12. End of week 8. The embryo becomes a fetus, all structures present in rudimentary form. Attention anti-choice advocates: before this the prenatal human is not a fetus.
13. Week 14 or thereabouts. “Quickening,” the flutter a woman feels in her abdomen that will progress to squirms and kicks from within.
14. Week 21. A fetus has a (very slim) chance of becoming a premature baby if delivered.
15. Birth.
16. Puberty. The Darwinian definition of what matters on a population and species level, when reproduction becomes possible.
17. Acceptance into medical school. I don’t know where this came from, a joke about Jewish mothers, but in some circles it might now apply to acceptance into preschool. Or when one’s grown offspring leave home.

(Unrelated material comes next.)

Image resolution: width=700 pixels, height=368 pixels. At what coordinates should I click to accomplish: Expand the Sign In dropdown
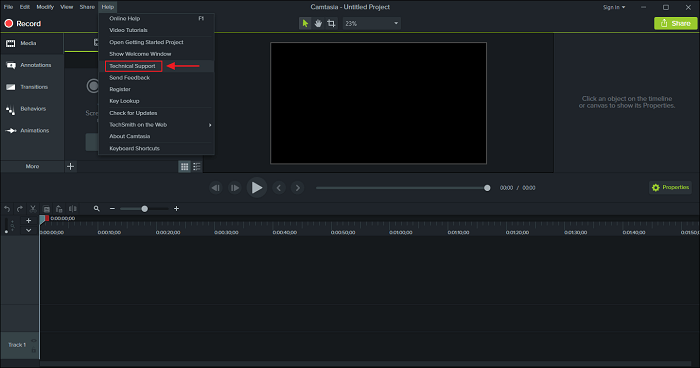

My answer? #14. The ability to survive outside the body of another sets a practical, technological limit on defining when a sustainable human life begins. That limit may of course change.
Having a functional genome, tissue layers, a notochord, a beating heart … none of these matter if the organism cannot survive where humans survive. Technology has taken us to the ends of the prenatal spectrum, yet not provided too much for the middle, other than fetal surgeries for a handful of conditions. We can collect and select gametes, now thanks to patent no. 8543339. We collect and select very early embryos in pre-implantation genetic diagnosis, allowing those without a specific disease to continue development. And although the gestational age at which a premature infant can survive has crept younger, it hasn’t by much, not since I starting thinking about these things back when I was a stage #16.
Until an artificial uterus becomes a reality, technology defines, for me, when a human life begins.